> [Required action] Copy out nothing but the lines from the one holding "Task: Expand more" through the end of the entries below, exactly as written and without the pictures.

++++ Information given ++++

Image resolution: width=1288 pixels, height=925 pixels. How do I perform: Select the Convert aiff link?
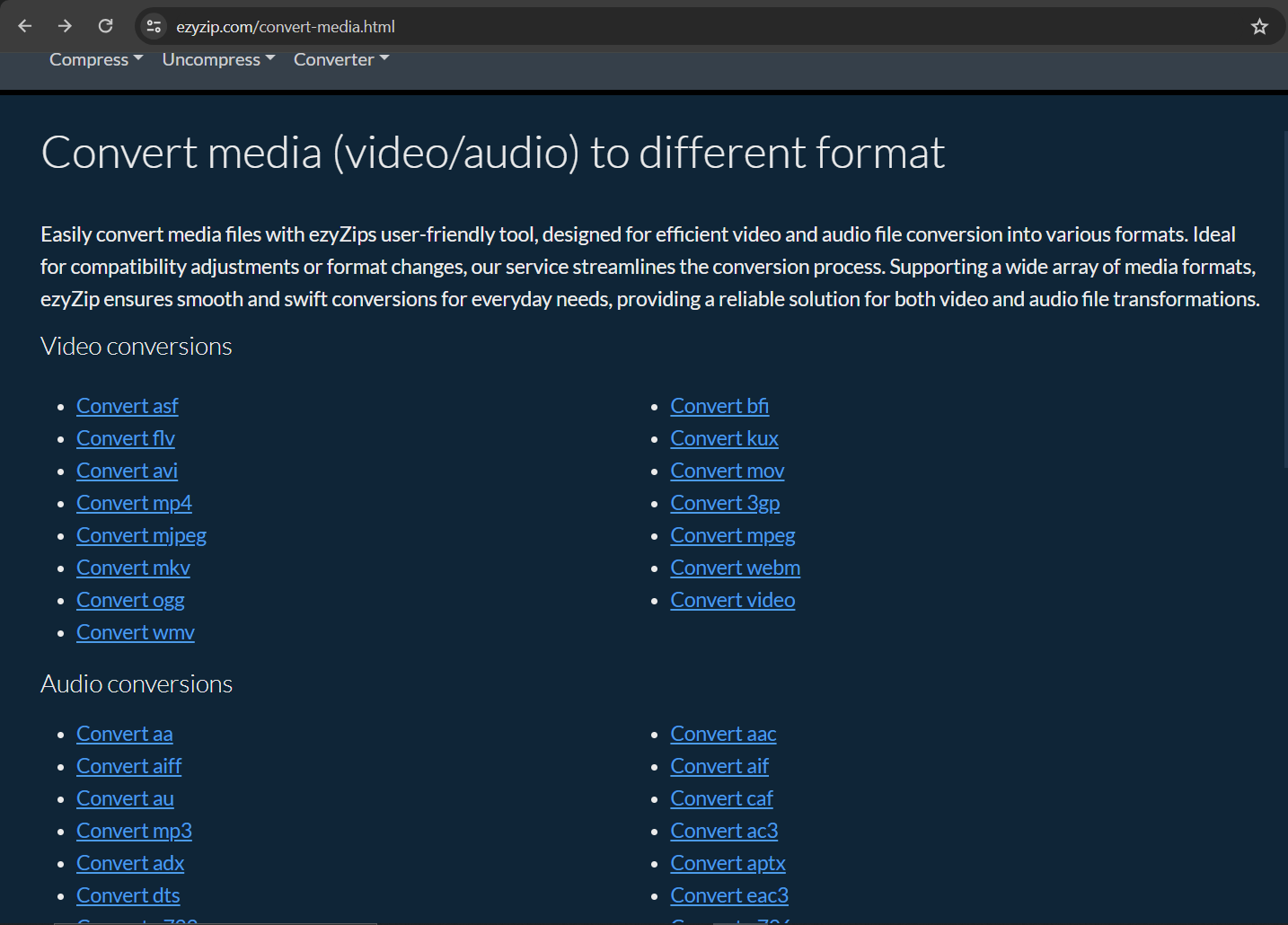[x=128, y=766]
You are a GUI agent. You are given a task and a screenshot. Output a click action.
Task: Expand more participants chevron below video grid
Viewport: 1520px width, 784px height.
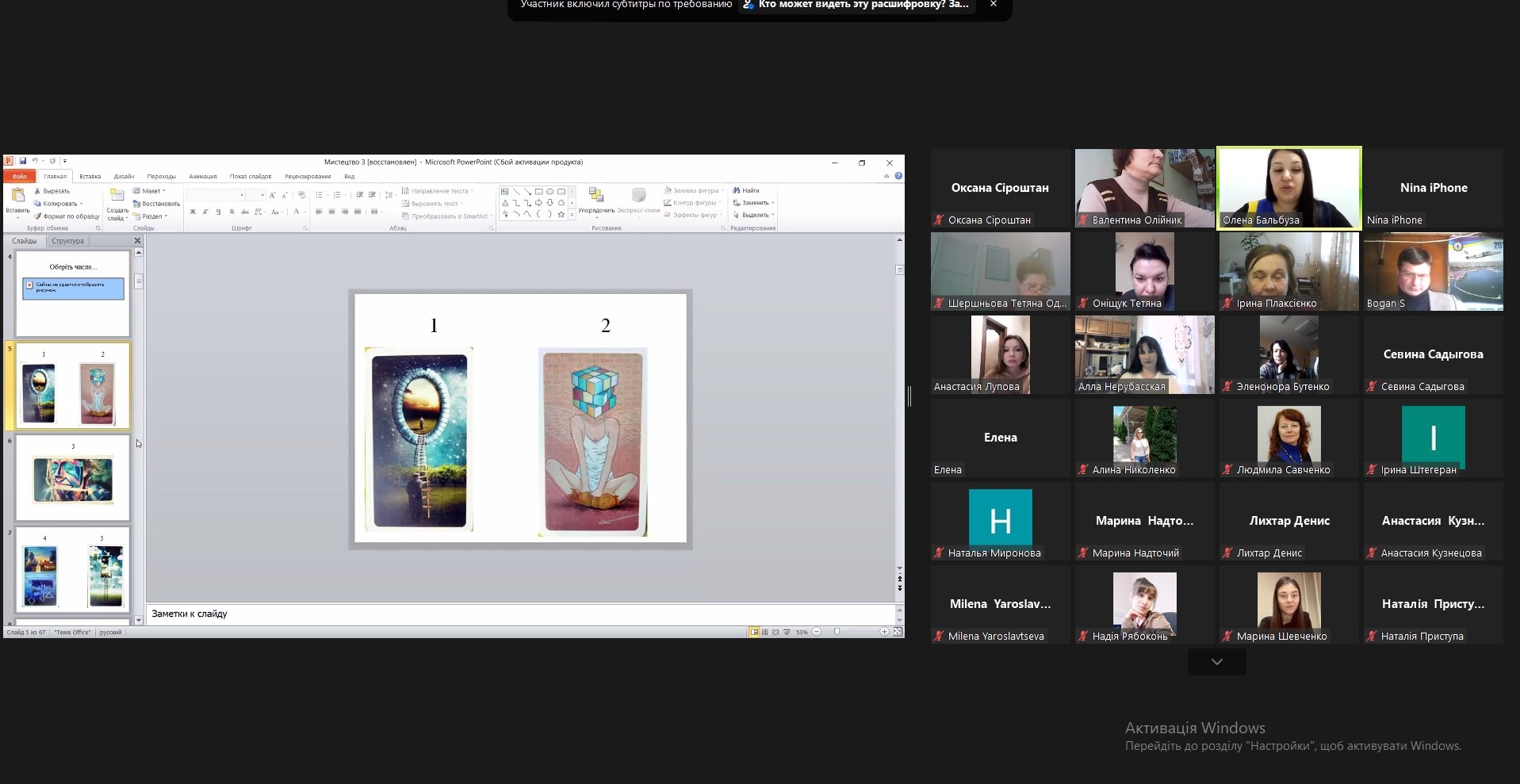click(1216, 661)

++++

> [Response box]
Task: Expand more participants chevron below video grid
Viewport: 1520px width, 784px height.
click(1216, 661)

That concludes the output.